SHAP summary plots are generated for both default and optimized versions of each model and compared side-by-side. This reveals how feature importance rankings change after tuning — a useful diagnostic for understanding whether tuning changes what the model learns or just how well it learns the same patterns. Results are saved in some results/.
Bandgap_SC/
├── src/ # Core pipeline implementation
├── features/ # Featurization and choosing optimal feature-set
├── data/ # Raw and processed datasets (matbench_expt_gap), data-splitting for ML
├── some results/ # SHAP plots, optimization summaries, comparisons
├── utils/ # Shared utilities
├── .env/ # Environment configuration
├── main.ipynb # Full experiment notebook (all 4 stages)
└── README.md
| Component | Technology |
|---|---|
| Models | RandomForest, XGBoost, LightGBM |
| Feature Selection | SHAP (TreeExplainer, per-model ranking) |
| Hyperparameter Tuning | BayesSearchCV (scikit-optimize) |
| Featurization | Matminer (ElementProperty, Magpie presets) |
| Dataset | matbench_expt_gap (Matminer benchmark) |
| Structure Handling | Pymatgen (Composition objects) |
Composition-only ceiling: With Magpie descriptors alone, the best achievable R² is ~0.775 (LGBM). This sets a concrete lower bound for what structural features add — any structure-aware model that does not meaningfully exceed this number is not exploiting structural information effectively.

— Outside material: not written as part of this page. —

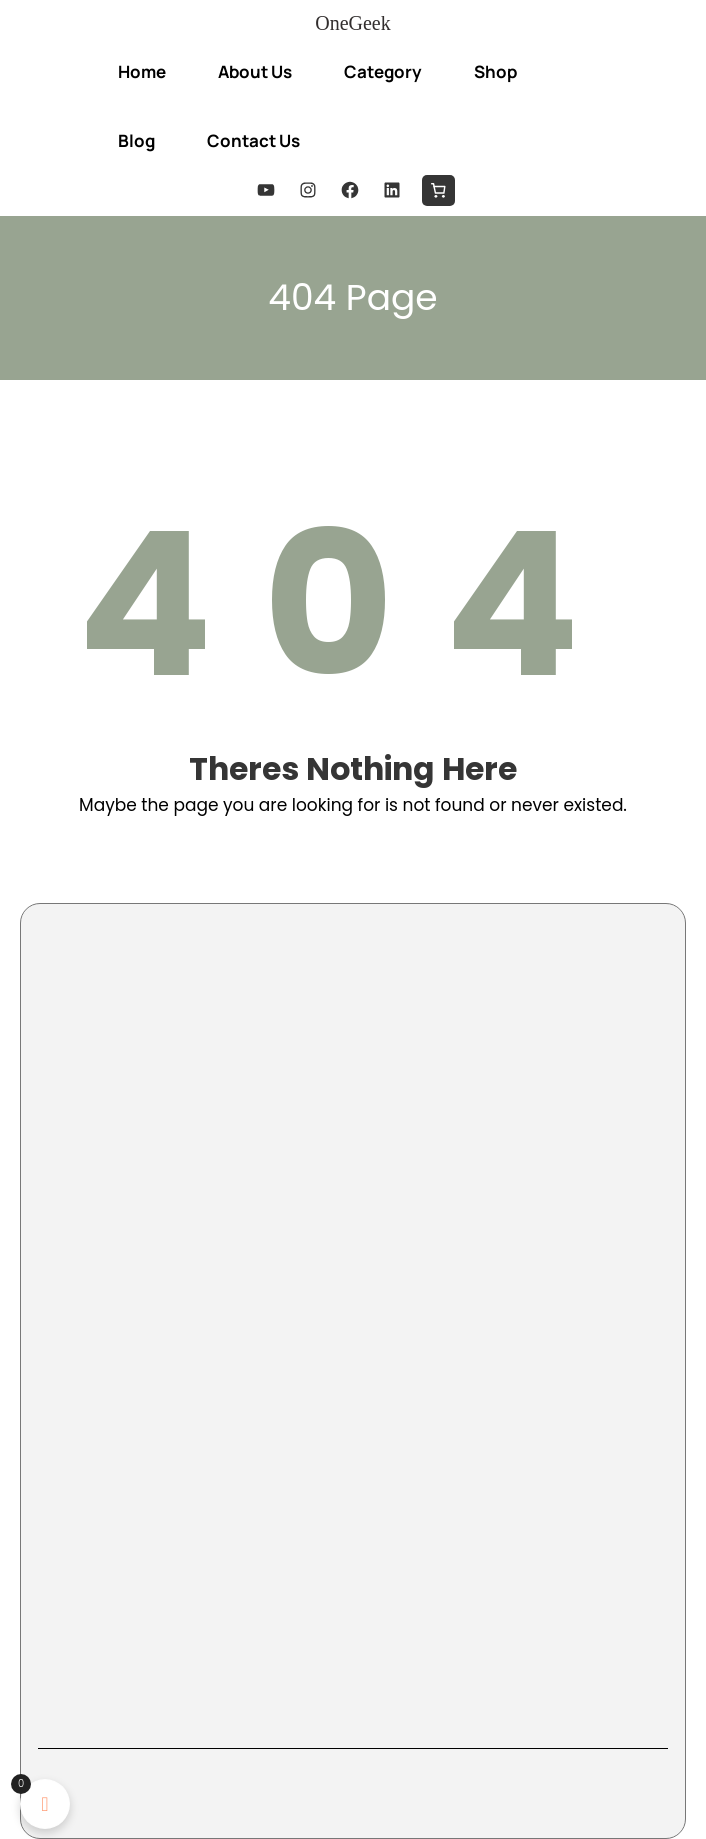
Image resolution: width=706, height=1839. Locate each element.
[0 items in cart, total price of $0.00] (438, 190)
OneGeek (353, 23)
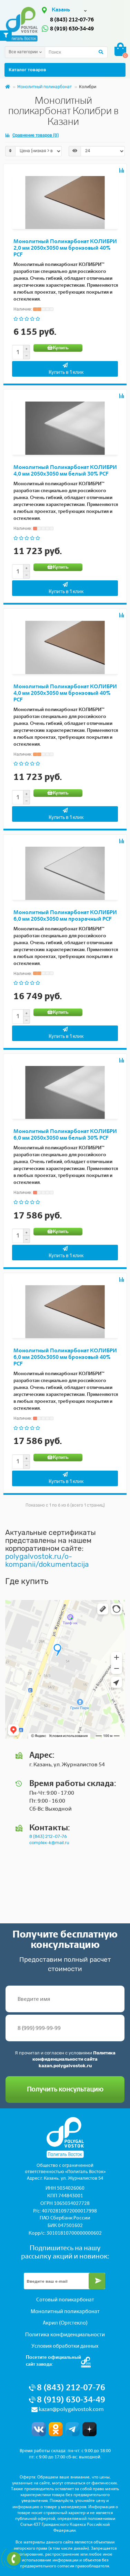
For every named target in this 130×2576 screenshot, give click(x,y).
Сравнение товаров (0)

Feature–model co-dependence: The optimal number of features differs dramatically across model families (RF: 27, XGB: 63, LGBM: 71) and shifts after hyperparameter tuning. Selecting features once and applying them to all models — a common shortcut — leaves performance on the table.
Iterative optimization matters: The LGBM model's path from R² = 0.732 (full features, default) → 0.753 (SHAP-reduced) → 0.775 (tuned + re-optimized features) shows a 4.3 percentage point gain from the iterative approach, substantially larger than what a single-pass pipeline achieves.